• Exercise details
Nothing should differ between your output and the entries below.

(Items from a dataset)
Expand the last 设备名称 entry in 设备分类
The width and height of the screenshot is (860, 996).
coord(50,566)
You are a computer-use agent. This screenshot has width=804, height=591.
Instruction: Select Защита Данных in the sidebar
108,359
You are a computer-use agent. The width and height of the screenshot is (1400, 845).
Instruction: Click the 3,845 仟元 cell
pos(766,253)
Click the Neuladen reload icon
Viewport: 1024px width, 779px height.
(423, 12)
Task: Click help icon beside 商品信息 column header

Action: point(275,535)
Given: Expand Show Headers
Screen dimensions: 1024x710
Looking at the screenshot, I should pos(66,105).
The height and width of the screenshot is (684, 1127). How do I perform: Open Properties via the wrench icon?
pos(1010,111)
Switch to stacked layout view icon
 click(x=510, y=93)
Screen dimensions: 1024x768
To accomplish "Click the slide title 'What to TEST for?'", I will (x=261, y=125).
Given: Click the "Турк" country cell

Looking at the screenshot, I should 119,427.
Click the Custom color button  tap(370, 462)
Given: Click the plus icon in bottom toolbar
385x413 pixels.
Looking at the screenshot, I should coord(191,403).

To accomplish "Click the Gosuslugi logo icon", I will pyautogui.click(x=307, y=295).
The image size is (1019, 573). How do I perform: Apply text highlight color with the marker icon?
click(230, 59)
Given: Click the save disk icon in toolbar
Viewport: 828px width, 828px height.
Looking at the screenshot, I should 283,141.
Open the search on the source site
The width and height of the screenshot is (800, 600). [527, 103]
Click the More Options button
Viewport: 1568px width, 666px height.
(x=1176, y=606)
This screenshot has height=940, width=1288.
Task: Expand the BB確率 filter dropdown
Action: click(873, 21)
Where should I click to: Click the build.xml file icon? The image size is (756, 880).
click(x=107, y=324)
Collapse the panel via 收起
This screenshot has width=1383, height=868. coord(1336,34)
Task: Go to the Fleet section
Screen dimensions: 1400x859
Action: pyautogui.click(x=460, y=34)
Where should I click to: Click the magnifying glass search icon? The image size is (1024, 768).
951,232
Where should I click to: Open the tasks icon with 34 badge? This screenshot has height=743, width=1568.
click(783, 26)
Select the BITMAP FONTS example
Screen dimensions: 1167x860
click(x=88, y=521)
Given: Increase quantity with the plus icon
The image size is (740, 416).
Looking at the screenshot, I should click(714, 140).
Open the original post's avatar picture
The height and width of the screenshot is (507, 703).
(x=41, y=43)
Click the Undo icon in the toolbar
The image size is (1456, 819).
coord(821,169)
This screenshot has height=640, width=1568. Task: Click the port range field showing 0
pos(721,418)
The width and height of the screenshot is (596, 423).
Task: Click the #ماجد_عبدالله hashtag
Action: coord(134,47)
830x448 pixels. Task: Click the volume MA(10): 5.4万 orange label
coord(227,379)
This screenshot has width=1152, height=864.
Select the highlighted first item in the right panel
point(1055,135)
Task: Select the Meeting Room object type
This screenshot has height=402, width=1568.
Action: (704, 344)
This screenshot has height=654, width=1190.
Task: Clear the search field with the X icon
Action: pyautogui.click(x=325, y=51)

• Response to this task
Expand the last 设备名称 entry in 设备分类
The width and height of the screenshot is (860, 996).
coord(50,566)
You are a computer-use agent. This screenshot has width=804, height=591.
Instruction: Select Защита Данных in the sidebar
108,359
You are a computer-use agent. The width and height of the screenshot is (1400, 845).
Instruction: Click the 3,845 仟元 cell
pos(766,253)
Click the Neuladen reload icon
Viewport: 1024px width, 779px height.
(423, 12)
Task: Click help icon beside 商品信息 column header

Action: point(275,535)
Given: Expand Show Headers
Screen dimensions: 1024x710
Looking at the screenshot, I should pos(66,105).
The height and width of the screenshot is (684, 1127). How do I perform: Open Properties via the wrench icon?
pos(1010,111)
Switch to stacked layout view icon
 click(x=510, y=93)
Screen dimensions: 1024x768
To accomplish "Click the slide title 'What to TEST for?'", I will (x=261, y=125).
Given: Click the "Турк" country cell

Looking at the screenshot, I should 119,427.
Click the Custom color button  tap(370, 462)
Given: Click the plus icon in bottom toolbar
385x413 pixels.
Looking at the screenshot, I should coord(191,403).

To accomplish "Click the Gosuslugi logo icon", I will pyautogui.click(x=307, y=295).
The image size is (1019, 573). How do I perform: Apply text highlight color with the marker icon?
click(230, 59)
Given: Click the save disk icon in toolbar
Viewport: 828px width, 828px height.
Looking at the screenshot, I should 283,141.
Open the search on the source site
The width and height of the screenshot is (800, 600). [527, 103]
Click the More Options button
Viewport: 1568px width, 666px height.
(x=1176, y=606)
This screenshot has height=940, width=1288.
Task: Expand the BB確率 filter dropdown
Action: click(873, 21)
Where should I click to: Click the build.xml file icon? The image size is (756, 880).
click(x=107, y=324)
Collapse the panel via 收起
This screenshot has width=1383, height=868. coord(1336,34)
Task: Go to the Fleet section
Screen dimensions: 1400x859
Action: pyautogui.click(x=460, y=34)
Where should I click to: Click the magnifying glass search icon? The image size is (1024, 768).
951,232
Where should I click to: Open the tasks icon with 34 badge? This screenshot has height=743, width=1568.
click(783, 26)
Select the BITMAP FONTS example
Screen dimensions: 1167x860
click(x=88, y=521)
Given: Increase quantity with the plus icon
The image size is (740, 416).
Looking at the screenshot, I should click(714, 140).
Open the original post's avatar picture
The height and width of the screenshot is (507, 703).
(x=41, y=43)
Click the Undo icon in the toolbar
The image size is (1456, 819).
coord(821,169)
This screenshot has height=640, width=1568. Task: Click the port range field showing 0
pos(721,418)
The width and height of the screenshot is (596, 423).
Task: Click the #ماجد_عبدالله hashtag
Action: coord(134,47)
830x448 pixels. Task: Click the volume MA(10): 5.4万 orange label
coord(227,379)
This screenshot has width=1152, height=864.
Select the highlighted first item in the right panel
point(1055,135)
Task: Select the Meeting Room object type
This screenshot has height=402, width=1568.
Action: (704, 344)
This screenshot has height=654, width=1190.
Task: Clear the search field with the X icon
Action: pyautogui.click(x=325, y=51)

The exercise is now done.